Elle devient majeure avec les Lumières et moderne avec la Révolution française et sa Déclaration des droits de l’Homme et du Citoyen, en 1789. L’idée de liberté prend alors un essor considérable pour devenir la revendication de peuples entiers pour s’émanciper des états-empires et s’émanciper politiquement dans les Etats eux-mêmes. Elle est alors source de bien des bouleversements aux 19ème et 20ème siècles.
Dans sa conquête, la liberté finit par se décliner en libertés plurielles : liberté politique, libertés d’opinion, d’information, d’association… Aujourd’hui, on évoque davantage les libertés elles-mêmes issues de la liberté, droit fondamental et imprescriptible de la Déclaration des droits de l’Homme et du Citoyen.
La sécurité, qui a fait et fait encore l’objet de tant de débats, est plus moderne en ce sens que le droit à la « sûreté » dans l’article 2 de la Déclaration de 1789 fait référence à une garantie pour la liberté. La sûreté se conçoit alors comme une assurance pour le citoyen que l’Etat n’exercera pas sur lui un pouvoir arbitraire et excessif.
Vivre en sécurité chez soi, dans son pays, est une revendication largement partagée.
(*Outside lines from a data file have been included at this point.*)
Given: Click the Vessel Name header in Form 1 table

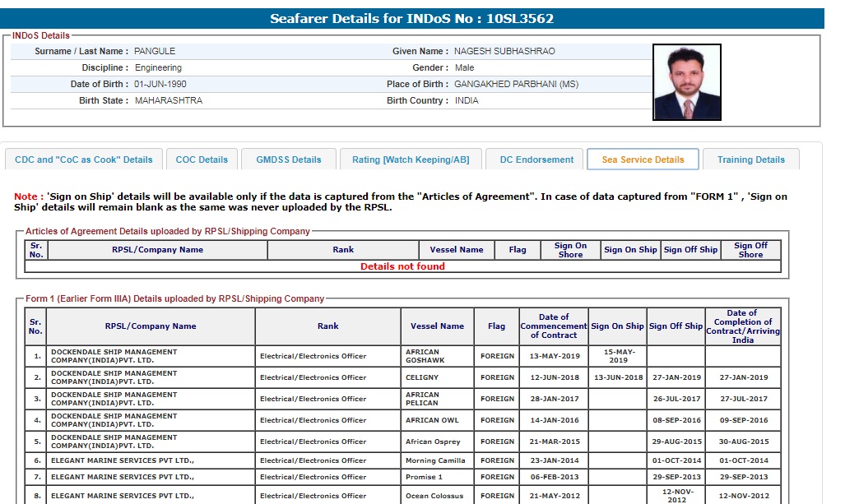Looking at the screenshot, I should 437,326.
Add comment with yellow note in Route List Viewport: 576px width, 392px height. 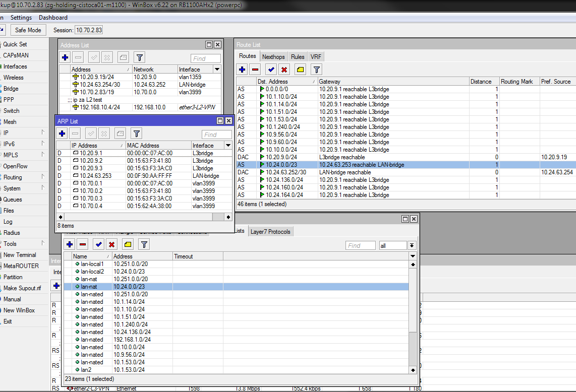301,70
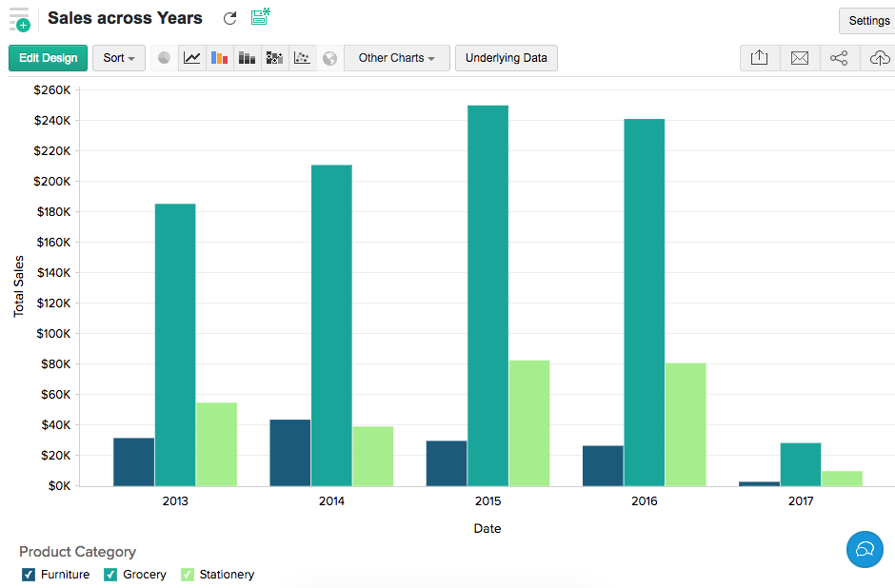The height and width of the screenshot is (588, 895).
Task: Click the export icon in the toolbar
Action: point(759,58)
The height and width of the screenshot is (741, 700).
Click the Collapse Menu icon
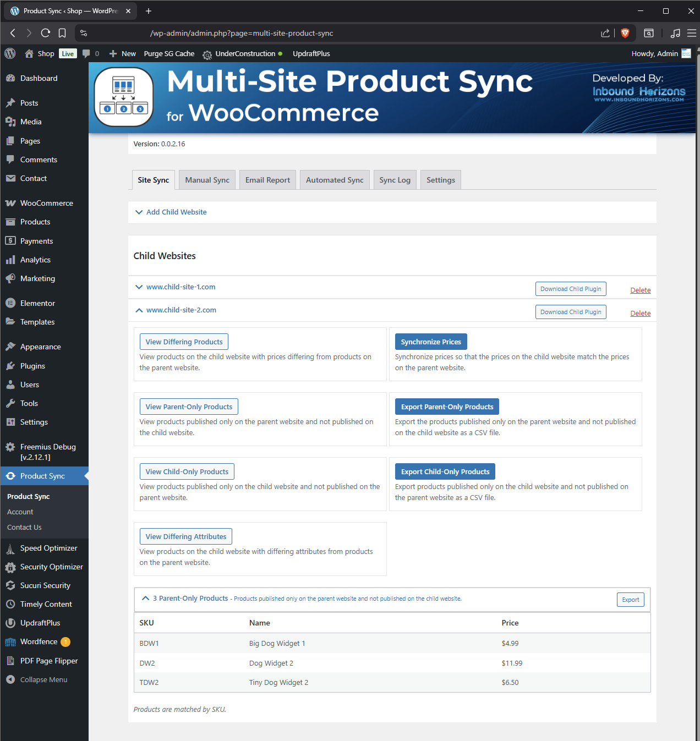[x=10, y=679]
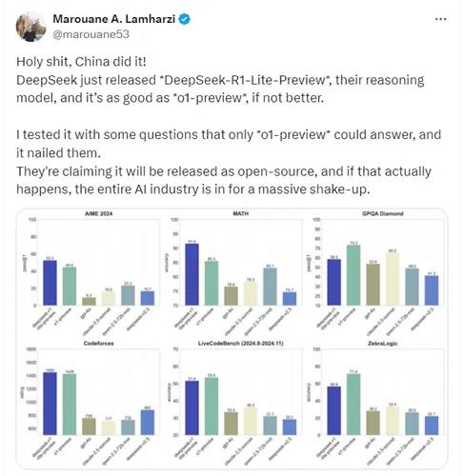The width and height of the screenshot is (464, 476).
Task: Click the 'Holy shit, China did it!' text
Action: (x=81, y=62)
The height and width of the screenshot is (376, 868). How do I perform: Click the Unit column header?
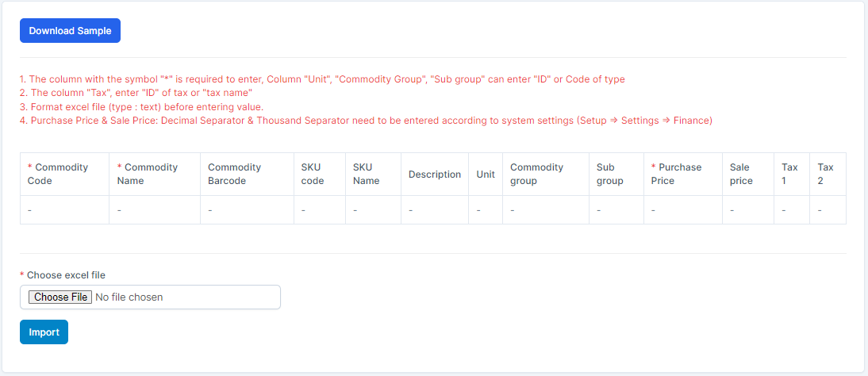click(486, 175)
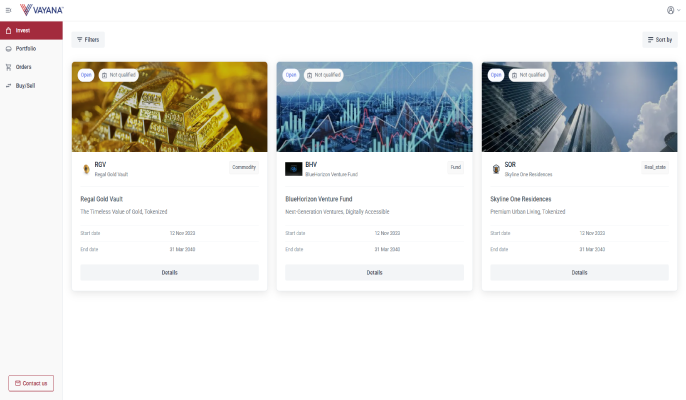Click the BHV fund logo icon
The width and height of the screenshot is (686, 400).
tap(294, 169)

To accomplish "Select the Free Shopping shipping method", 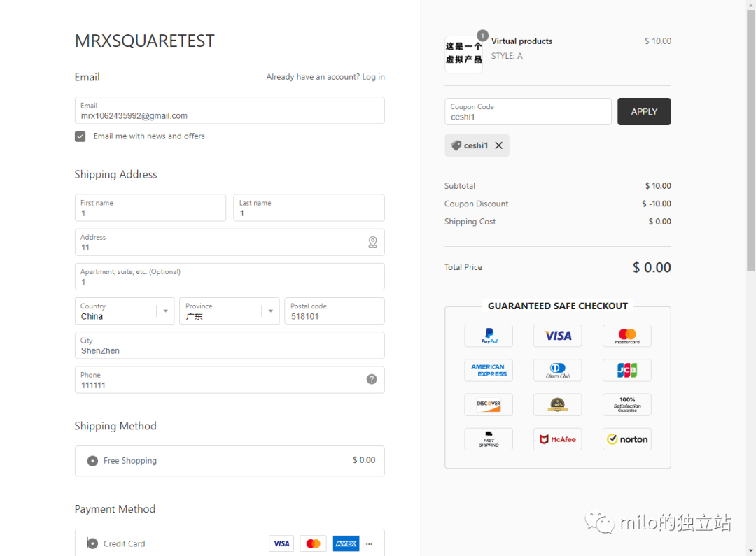I will coord(92,461).
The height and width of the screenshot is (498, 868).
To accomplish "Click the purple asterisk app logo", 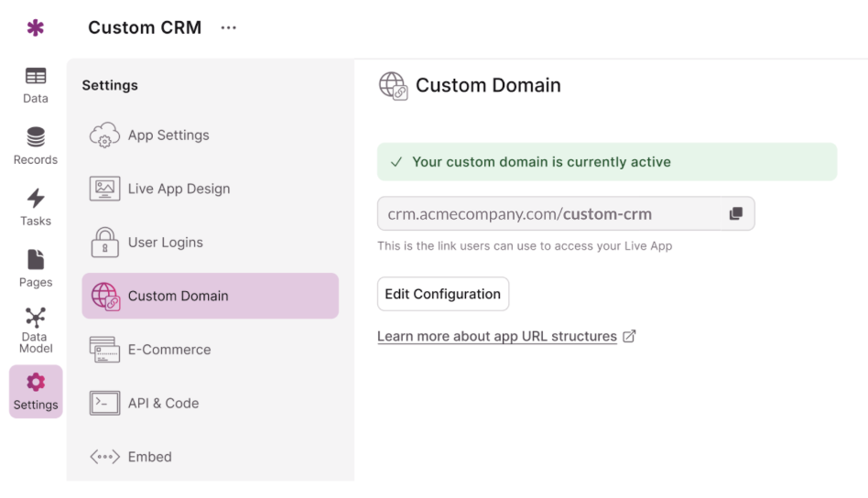I will point(36,28).
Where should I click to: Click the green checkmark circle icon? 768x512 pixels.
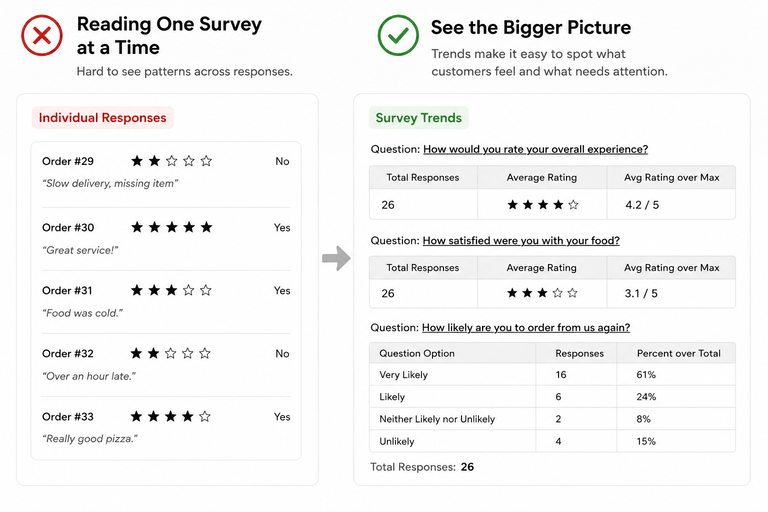pyautogui.click(x=398, y=35)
Elle est même multiple dès lors qu’elle se décline sur plusieurs champs : sécurité sociale, sécurité alimentaire, sécurité environnementale…
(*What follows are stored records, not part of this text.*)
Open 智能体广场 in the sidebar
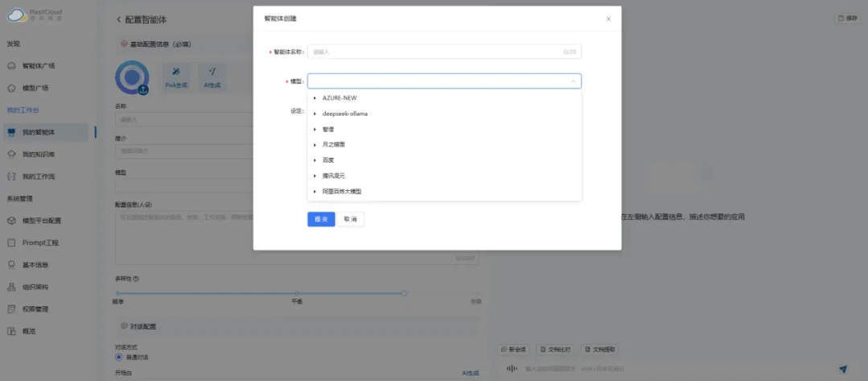The width and height of the screenshot is (868, 381). point(38,65)
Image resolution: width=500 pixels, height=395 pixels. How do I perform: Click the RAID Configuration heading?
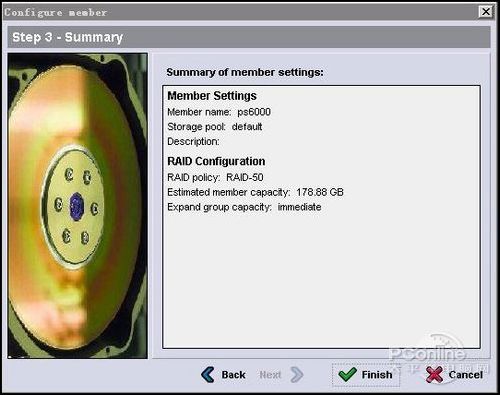click(216, 161)

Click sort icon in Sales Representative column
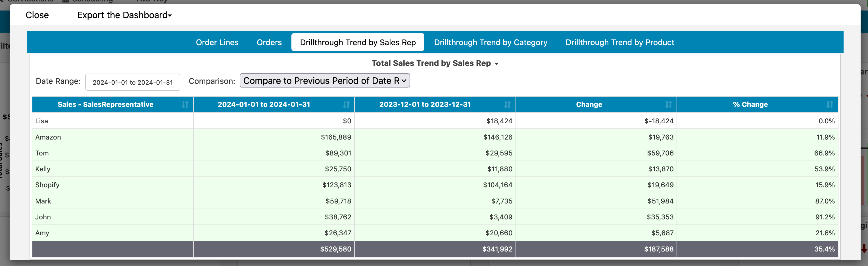point(185,105)
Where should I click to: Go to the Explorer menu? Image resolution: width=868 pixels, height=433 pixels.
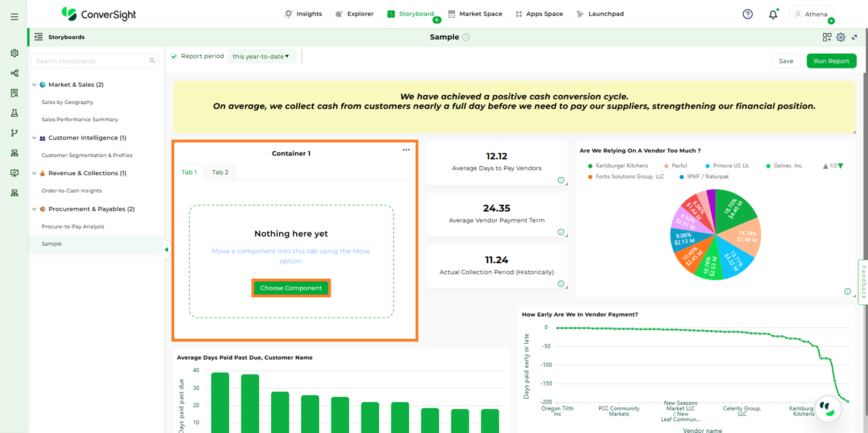(x=355, y=14)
La sécurité a été démultipliée, au point que certains politiques en ont fait un droit premier et n’hésitent pas à pratiquer l’enfumage en se réclamant de la Déclaration de 1789. Les politiques sécuritaires n’ont pas cessé d’être développées, plus encore depuis les années 70. Elles répondent aux soucis des gouvernants et à ceux de chefs de parti de caresser dans le sens du poil leurs soutiens et leurs électeurs qui demandent toujours plus d’efficacité contre les malfaisants, les indésirables, quitte à réduire les libertés individuelles et collectives, voire à leur porter atteinte gravement.
Je repense à Pierre Mauroy : « la première sécurité est la liberté ». La liberté est essentielle ; la sécurité est nécessaire à la réalisation de la liberté. Mais c’est bien la liberté qui est indispensable pour vivre en sécurité. Les pays totalitaires et dictatures de tout poil ont appris et apprennent encore aux démocrates que leurs politiques sécuritaires, censées protéger les citoyens contre les ennemis de l’intérieur – notamment des étrangers ou indésirables – et de l’extérieur, se sont traduites par l’arrestation et la détention arbitraires ; par la torture ; par le parquage à grande échelle ; par la déportation et par l’anéantissement.
Rien n’est jamais acquis, surtout pas la liberté, et l’entente cordiale entre liberté et sécurité exige vigilance et une détermination sans faille pour préserver la Liberté.